Get amount of transfered bytes

Question

Get amount of transfered bytes

ariya opened this issue 13 years ago · comments

There is no way to reliably get the amount of transfered bytes for a request.

bodySize is not available for responses with stage==end and the content-length header is not very reliable, especially as it seems to be unset for requests with content-encoding "gzip".

I guess the bodySize has to be summed up for each bunch of data received and made available in a respose with stage==end.

Disclaimer:
This issue was migrated on 2013-03-15 from the project's former issue tracker on Google Code, Issue #156.
🌟 9 people had starred this issue at the time of migration.

Adeel Raza commented 8 years ago

+1

abbasharoon commented 7 years ago

+1

Ariya Hidayat · Answer 1 · Sun Jul 03 2011 20:26:43 GMT+0800 (China Standard Time)

ariya.hi...@gmail.com commented:

Metadata Updates

Label(s) removed:
- Type-Defect
Label(s) added:
- Type-Enhancement
Milestone updated: FutureRelease (was: ---)
Status updated: Accepted

Marcel Duran · Answer 2 · Sat Mar 24 2012 15:12:46 GMT+0800 (China Standard Time)

marceldu...@gmail.com commented:

Any reason why Content-Length header isn't available for Content-Encoding:gzip responses?

While issue 158 is still open there's no way to get both compressed and uncompressed sizes of gzip responses, therefore netsniff.js example that generates HAR file is a bit misleading:

https://github.com/ariya/phantomjs/blob/master/examples/netsniff.js#L51

According to HAR spec (http://www.softwareishard.com/blog/har-12-spec/#content), content.size:
"... should be equal to response.bodySize if there is no compression and bigger when the content has been compressed."
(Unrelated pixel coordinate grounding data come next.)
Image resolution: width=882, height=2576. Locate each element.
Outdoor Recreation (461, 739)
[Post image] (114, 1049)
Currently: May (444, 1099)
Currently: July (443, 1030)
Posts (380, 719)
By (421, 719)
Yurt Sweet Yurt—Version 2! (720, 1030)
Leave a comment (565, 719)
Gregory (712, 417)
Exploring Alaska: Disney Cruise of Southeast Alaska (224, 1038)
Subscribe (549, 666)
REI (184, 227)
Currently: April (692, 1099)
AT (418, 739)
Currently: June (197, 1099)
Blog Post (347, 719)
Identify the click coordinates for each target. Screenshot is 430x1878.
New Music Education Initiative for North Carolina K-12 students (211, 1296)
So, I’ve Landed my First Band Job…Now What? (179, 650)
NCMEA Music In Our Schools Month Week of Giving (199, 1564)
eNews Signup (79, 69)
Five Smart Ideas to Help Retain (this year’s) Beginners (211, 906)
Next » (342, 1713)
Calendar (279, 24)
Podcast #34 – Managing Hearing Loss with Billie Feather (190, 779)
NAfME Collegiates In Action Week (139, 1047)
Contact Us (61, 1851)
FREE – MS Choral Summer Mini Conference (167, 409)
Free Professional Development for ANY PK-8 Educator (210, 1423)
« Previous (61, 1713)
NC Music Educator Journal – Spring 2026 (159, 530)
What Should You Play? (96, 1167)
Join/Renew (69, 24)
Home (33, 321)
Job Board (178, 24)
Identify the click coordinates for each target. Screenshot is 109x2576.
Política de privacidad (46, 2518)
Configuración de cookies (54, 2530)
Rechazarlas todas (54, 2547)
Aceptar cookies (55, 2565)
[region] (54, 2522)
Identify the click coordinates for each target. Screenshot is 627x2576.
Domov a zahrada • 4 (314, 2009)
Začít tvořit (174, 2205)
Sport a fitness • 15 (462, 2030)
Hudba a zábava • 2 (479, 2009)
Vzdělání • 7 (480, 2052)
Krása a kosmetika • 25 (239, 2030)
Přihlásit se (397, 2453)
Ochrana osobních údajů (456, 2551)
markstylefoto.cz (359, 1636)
Marcel Duran · Answer 3 · Sat Mar 24 2012 17:29:45 GMT+0800 (China Standard Time)

marceldu...@gmail.com commented:

Another gzip/raw content issue:

By running:
phantomjs netsniff.js http://search.yahoo.com

The generated HAR shows that the main html response headers contains Content-Encoding: gzip and the bodySize is 12726.

However by running curl with compression it gets different result:

curl search.yahoo.com -H "Accept-Encoding:gzip" | wc -c
4328

And without compression it gets similar size for what phantomjs is returning:

curl search.yahoo.com | wc -c
12120

Erik Bremen · Answer 4 · Wed Jun 12 2013 08:12:34 GMT+0800 (China Standard Time)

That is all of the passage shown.